Mank: Directed by David Fincher, written by his father Jack (who died in 2003), starring Gary Oldman, and telling the story of screenwriter Herman Mankiewicz, as he is in the throes of writing the screenplay for Citizen Kane, a movie that is consistently ranked as one the greatest movies of all time. If you haven't guessed already, Oscar voters are gonna eat this movie up with a spoon. 

I adored Erik Messerschmidt's cinematography (my mind was blown to discover this is the first movie he has ever shot) - despite being shot on digital, it fully captured the look and feel of a classic Hollywood movie, even periodically incorporating the cue marks on the right upper corner of the screen so you felt like a projectionist was changing reels in the booth instead of Netflix just streaming the movie to you in HD. Donald Graham Burt's production design was also impeccable, having to recreate all manner of lavish and extraordinary sets like MGM Studios and Hearst Castle. From a technical and visual standpoint, this movie is an absolute triumph.

However, this film still left me cold. I love black-and-white movies, but Citizen Kane is not of particular interest to me; my tastes lie more towards the screwball comedies and musicals of the 1930s and 40s. I could appreciate that Jack Fincher's screenplay is a wondrous, self-referential, intricate Mobius strip that manages to follow the narrative structure of Citizen Kane itself while telling the story of how Citizen Kane was written. It also has some surprisingly modern parallels about fake news and Republican smear campaigns. I wouldn't be surprised if this screenplay won Fincher a posthumous Oscar, because it is quite a feat. But that's the trouble with this movie. All of it feels like a technical achievement, but not an emotional one. At no point was I compelled by these characters or rooting for them. I was just waiting for this movie to end. Director David Fincher usually has such a weird and compelling original style, but he is so busy trying to make this movie replicate Citizen Kane, that there's nothing that makes it feel particularly Fincheresque. So watch Mank if you want to be informed for your Oscar pool, but if you are looking for something more emotionally resonant, you might need to look elsewhere.

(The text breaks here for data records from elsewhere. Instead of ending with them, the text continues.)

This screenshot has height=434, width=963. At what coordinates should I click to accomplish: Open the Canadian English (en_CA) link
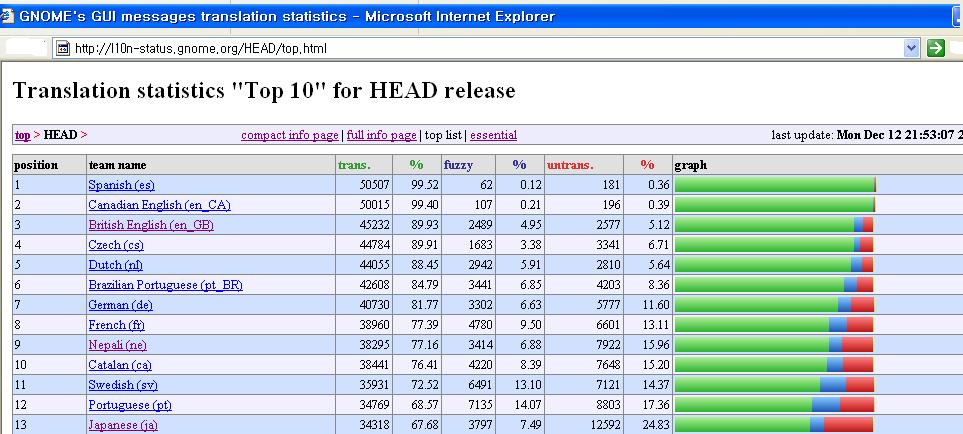[x=159, y=205]
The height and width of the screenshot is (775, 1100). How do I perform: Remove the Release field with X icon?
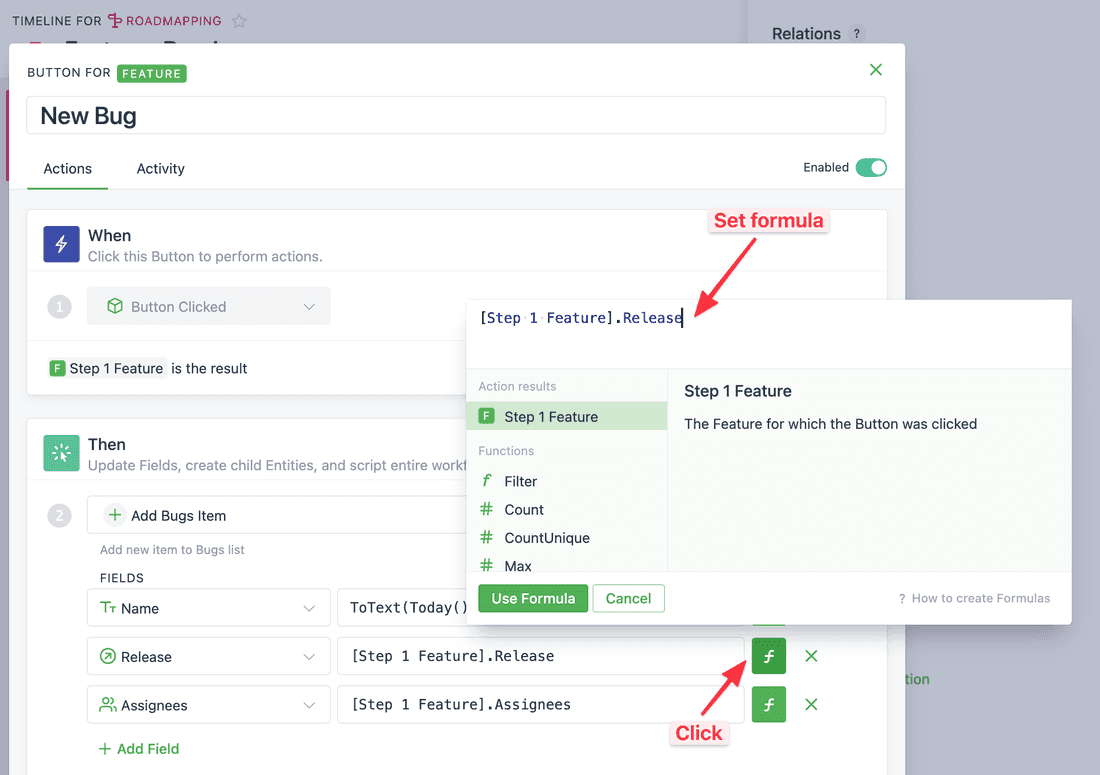click(x=811, y=656)
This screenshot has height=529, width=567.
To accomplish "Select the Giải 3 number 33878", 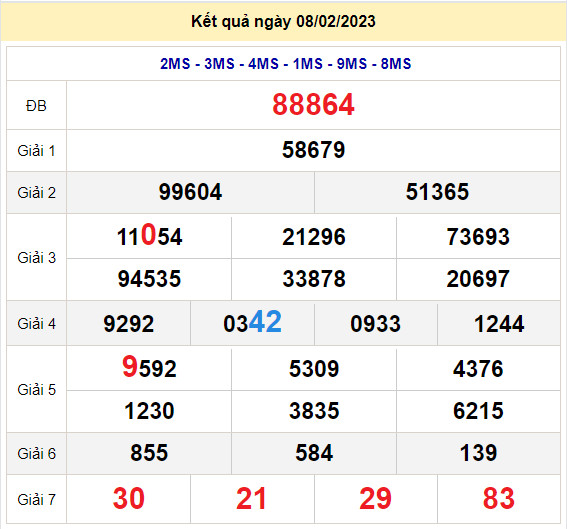I will click(314, 279).
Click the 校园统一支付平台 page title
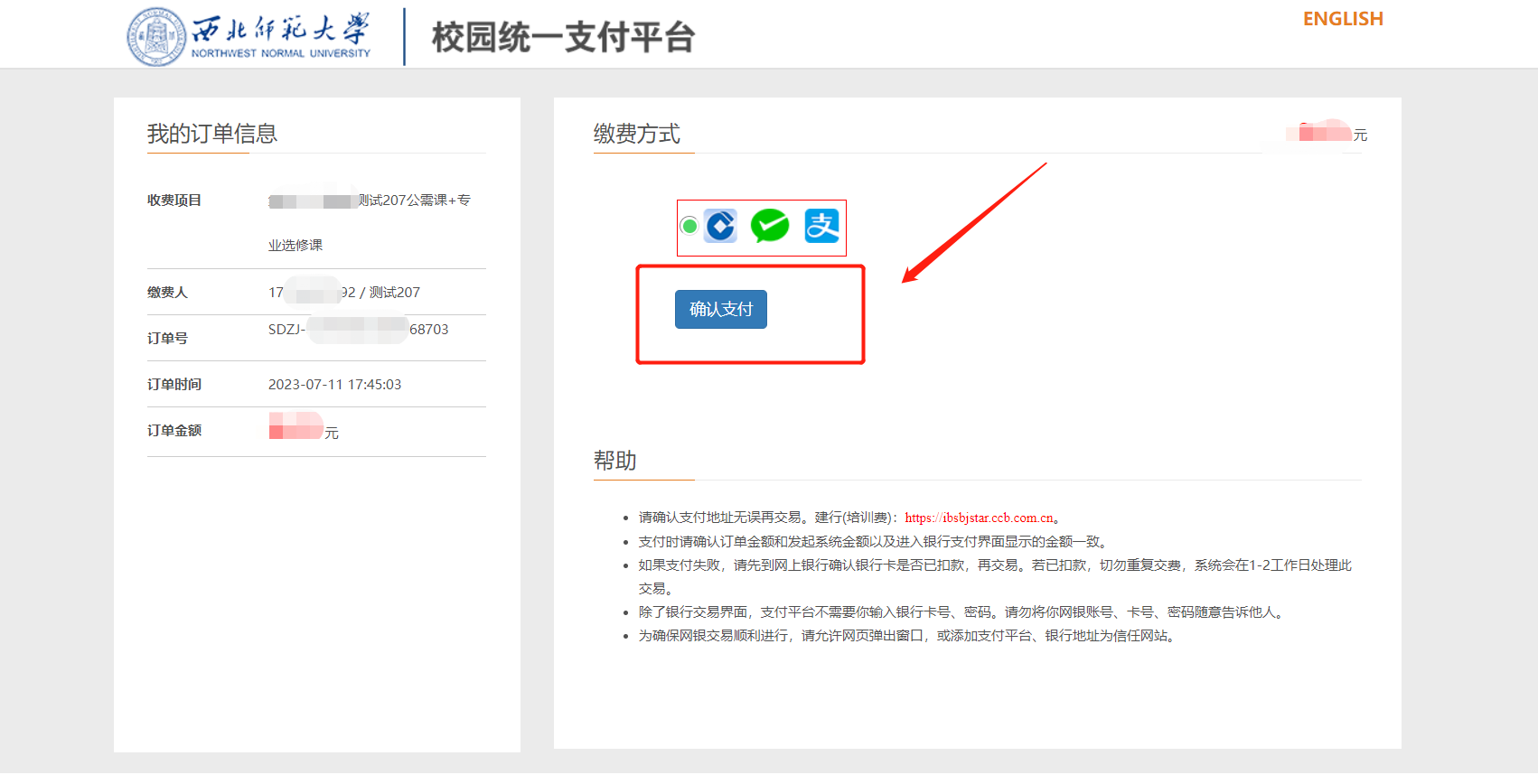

Wild Mountain Thyme: This is a romance set on two Irish farms, starring Emily Blunt and Jamie Dornan. That was all I needed to know to immediately watch this movie - how could you not?! However, I had also heard that the movie had a bonkers twist. I was looking forward to it, and as the movie progressed, I found myself increasingly on the edge of my seat, because there was just something a little bit manic about it throughout. I loved it so much, and then the twist happened. And I can tell you that watching this movie is the closest you will ever come to replicating the sensation of being high. I don't know what John Patrick Shanley was smoking when he wrote and directed this movie but oh man. It must have been some powerful stuff.

No further spoilers here. All I can say is that I found this movie utterly bewitching and charming and I will emphatically be in the minority in terms of recommending it. Most people will find it entirely too absurd and also be incapable of looking past whatever Christopher Walken is doing that passes for an Irish accent. But I love Jamie Dornan and Emily Blunt and those two are running with this screenplay and delivering excellence. At the very end of this film, there is an extended scene where the two of them are just talking to each other and trying to figure each other out. And I could watch that conversation on a loop. It's like watching a play (which makes sense, as it is actually adapted from Shanley's play, Outside Mullingar), with the most crackling and inane dialogue that captures the Irish spirit like no other. The Irish love their existential melodrama and this movie is absolutely brimming with comic characters who make Sartre look like Pollyanna. 

Wild Mountain Thyme is a beautiful Irish romcom until it turns into a wacky bit of weirdness, and I was 100% on board throughout. This movie will not be winning any Oscars, but guess what. As far as I'm concerned, any movie that makes me giggle like a loon in 2020 deserves to win Best Picture.